>>>

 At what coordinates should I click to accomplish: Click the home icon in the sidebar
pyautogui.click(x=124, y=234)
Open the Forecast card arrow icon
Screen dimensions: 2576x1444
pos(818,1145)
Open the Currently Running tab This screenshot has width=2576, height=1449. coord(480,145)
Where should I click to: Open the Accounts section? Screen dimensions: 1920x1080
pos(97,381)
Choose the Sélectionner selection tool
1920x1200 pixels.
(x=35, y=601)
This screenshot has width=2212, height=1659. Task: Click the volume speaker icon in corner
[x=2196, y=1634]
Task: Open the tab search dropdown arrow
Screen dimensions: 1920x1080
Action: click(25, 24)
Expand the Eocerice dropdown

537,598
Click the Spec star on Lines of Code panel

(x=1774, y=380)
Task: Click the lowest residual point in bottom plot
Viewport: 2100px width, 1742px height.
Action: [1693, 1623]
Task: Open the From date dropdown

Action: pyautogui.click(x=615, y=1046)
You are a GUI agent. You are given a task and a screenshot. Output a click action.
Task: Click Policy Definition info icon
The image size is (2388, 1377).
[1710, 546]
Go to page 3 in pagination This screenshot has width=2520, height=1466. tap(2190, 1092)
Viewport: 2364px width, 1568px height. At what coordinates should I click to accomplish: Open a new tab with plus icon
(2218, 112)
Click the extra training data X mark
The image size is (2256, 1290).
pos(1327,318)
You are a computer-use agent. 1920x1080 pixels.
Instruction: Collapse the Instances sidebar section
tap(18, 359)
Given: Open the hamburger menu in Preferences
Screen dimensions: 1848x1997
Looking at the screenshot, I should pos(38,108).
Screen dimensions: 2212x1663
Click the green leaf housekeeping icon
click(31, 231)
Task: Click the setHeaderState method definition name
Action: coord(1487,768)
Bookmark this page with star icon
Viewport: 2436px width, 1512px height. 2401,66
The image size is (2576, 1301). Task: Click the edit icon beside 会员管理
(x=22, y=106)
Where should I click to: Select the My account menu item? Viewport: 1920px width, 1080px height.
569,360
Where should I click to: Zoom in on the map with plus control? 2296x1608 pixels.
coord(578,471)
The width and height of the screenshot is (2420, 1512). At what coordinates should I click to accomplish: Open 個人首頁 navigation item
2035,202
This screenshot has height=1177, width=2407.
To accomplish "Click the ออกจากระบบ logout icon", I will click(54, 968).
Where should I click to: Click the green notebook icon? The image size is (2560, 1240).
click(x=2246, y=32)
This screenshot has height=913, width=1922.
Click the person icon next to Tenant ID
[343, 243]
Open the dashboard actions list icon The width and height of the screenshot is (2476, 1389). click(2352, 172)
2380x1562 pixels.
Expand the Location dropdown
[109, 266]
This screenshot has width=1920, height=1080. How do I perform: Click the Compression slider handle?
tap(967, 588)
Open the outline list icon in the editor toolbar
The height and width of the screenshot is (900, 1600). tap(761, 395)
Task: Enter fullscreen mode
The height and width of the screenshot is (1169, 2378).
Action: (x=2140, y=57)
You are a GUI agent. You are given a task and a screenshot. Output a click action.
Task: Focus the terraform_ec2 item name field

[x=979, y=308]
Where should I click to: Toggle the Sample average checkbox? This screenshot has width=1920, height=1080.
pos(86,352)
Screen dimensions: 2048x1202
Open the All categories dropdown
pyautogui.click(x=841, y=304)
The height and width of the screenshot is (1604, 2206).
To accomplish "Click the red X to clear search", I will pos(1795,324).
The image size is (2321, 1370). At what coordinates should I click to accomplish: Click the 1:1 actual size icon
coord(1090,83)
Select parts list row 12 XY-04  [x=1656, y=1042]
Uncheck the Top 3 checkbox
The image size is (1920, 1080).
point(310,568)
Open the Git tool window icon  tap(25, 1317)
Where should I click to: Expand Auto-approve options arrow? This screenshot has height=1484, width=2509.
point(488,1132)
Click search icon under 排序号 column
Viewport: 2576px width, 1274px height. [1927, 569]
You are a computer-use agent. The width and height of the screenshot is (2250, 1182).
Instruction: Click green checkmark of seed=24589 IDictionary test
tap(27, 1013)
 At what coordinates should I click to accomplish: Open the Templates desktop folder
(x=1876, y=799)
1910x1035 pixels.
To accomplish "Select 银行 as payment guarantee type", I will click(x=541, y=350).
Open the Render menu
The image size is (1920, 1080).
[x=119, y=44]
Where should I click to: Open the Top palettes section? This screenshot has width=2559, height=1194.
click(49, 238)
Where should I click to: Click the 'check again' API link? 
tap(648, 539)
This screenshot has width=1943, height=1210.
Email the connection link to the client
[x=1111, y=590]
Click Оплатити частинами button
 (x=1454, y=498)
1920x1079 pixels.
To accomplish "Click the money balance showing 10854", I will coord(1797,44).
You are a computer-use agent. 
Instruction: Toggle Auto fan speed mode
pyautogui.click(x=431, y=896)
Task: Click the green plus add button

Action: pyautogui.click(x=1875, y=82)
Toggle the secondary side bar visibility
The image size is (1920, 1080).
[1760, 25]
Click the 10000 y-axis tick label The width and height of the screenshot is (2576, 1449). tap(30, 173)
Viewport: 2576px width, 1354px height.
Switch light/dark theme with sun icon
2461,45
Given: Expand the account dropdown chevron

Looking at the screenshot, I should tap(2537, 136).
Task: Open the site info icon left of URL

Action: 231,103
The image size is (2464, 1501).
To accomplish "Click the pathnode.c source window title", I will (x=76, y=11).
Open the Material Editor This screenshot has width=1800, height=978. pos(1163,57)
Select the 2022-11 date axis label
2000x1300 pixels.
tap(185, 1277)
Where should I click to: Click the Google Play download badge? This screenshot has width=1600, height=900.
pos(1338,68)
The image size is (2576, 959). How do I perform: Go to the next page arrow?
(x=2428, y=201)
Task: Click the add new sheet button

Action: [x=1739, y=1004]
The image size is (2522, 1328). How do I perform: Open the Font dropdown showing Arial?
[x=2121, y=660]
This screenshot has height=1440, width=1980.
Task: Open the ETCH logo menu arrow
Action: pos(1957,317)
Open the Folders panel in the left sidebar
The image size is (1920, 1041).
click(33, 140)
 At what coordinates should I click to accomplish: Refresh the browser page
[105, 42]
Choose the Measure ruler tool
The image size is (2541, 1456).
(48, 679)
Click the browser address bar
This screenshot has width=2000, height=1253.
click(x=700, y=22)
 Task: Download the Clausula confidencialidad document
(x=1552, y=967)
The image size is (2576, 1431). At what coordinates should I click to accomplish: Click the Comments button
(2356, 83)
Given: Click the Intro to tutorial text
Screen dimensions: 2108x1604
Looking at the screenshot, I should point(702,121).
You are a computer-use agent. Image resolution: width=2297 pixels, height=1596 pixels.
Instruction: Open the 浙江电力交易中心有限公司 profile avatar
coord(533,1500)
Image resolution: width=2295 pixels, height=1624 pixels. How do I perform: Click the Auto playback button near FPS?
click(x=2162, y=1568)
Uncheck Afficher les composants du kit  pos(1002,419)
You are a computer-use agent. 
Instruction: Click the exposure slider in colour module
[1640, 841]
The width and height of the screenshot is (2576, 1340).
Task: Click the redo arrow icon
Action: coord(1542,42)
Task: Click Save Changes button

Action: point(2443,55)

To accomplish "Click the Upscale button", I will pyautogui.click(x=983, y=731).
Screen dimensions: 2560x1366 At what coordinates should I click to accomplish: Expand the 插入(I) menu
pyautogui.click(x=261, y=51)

<<<

- TASK TO CARRY OUT
In the listing above, the lines from the one containing "Where should I click to: Click the green" through the one containing "2380x1562 pixels." must be set down exactly, with no other lines.

- RESPONSE FOR THIS EXERCISE
Where should I click to: Click the green notebook icon? The image size is (2560, 1240).
click(x=2246, y=32)
This screenshot has height=913, width=1922.
Click the person icon next to Tenant ID
[343, 243]
Open the dashboard actions list icon The width and height of the screenshot is (2476, 1389). click(2352, 172)
2380x1562 pixels.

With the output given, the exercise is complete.